Ancient Mayan BookIt’s the morning of December 20, 2012 as I type this. That means the end of the world is tomorrow. Just 24 hours away! … If, that is, you believe the assortment of con artists, cranks, liars, “New Agey” buffoons, suicidal lunatics and other ignorant clowns who’ve been propagating the so-called “Maya Apocalypse” garbage for the past few years. As you should know by now, I don’t buy into it; the modern Maya don’t buy into it; and neither should you.

That doesn’t mean people aren’t getting alarmed about it. As the Los Angeles Times reports, the panic is really starting to set in (locally-cached article):

If there’s one government agency really looking forward to Dec. 22, it’s NASA.

The space agency said it has been flooded with calls and emails from people asking about the purported end of the world — which, as the doomsday myth goes, is apparently set to take place on Dec. 21, 2012.

The myth might have originated with the Mayan calendar, but in the age of the Internet and social media, it proliferated online, raising questions and concerns among hundreds of people around the world who have turned to NASA for answers.

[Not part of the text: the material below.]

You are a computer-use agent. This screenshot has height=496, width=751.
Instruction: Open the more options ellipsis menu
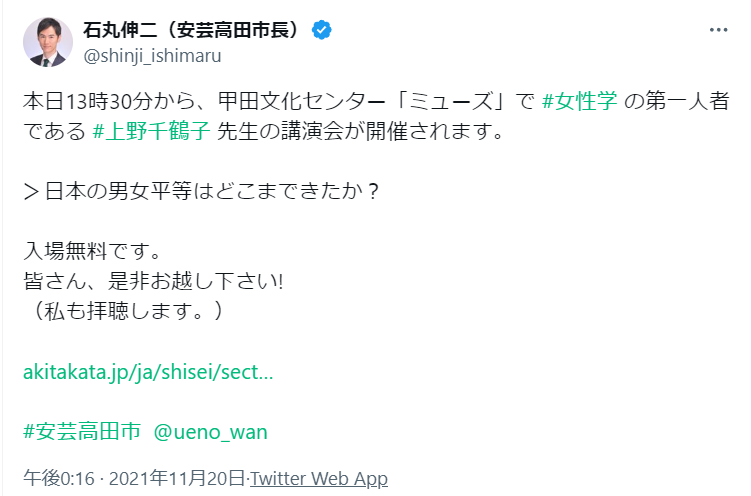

Dwayne Brown, an agency spokesman, said NASA typically receives about 90 calls or emails per week containing questions from people. In recent weeks, he said, that number has skyrocketed — from 200 to 300 people are contacting NASA per day to ask about the end of the world.

Sadly, it seems NASA’s efforts to educate the public about the fraud that is the “Maya Doomsday 2012” just aren’t working very well — even though they’ve been trying for quite some time now.

People are still under the impression that the Maya long-count calendar will “end” tomorrow, on December 21, 2012 … despite the fact that no calendar ever “ends.” All calendars are cyclical and perpetual. The Maya calendar cannot “end,” any more than our own can. Just as our own year 2012 will end this coming December 31 and 2013 will begin the next day on January 1, what will happen tomorrow is that the Maya 13th baktun will end, and the 14th will begin.

Moreover, the idea that the Maya “prophesied” the end of the world, is ludicrous on its face. They did no such thing. But even if they had, the accuracy and credibility of their predictions are in question, when one remembers that the classic Maya had not managed to foresee the decline of their own civilization and the upheavals that accompanied it.

Oh, and to add to the confusion, it’s entirely possible the presumed date of the turn of baktun may be wrong, and it might have already occurred! But that seems beside the point.

Photo credit: Jan Vrsinsky, via Flickr.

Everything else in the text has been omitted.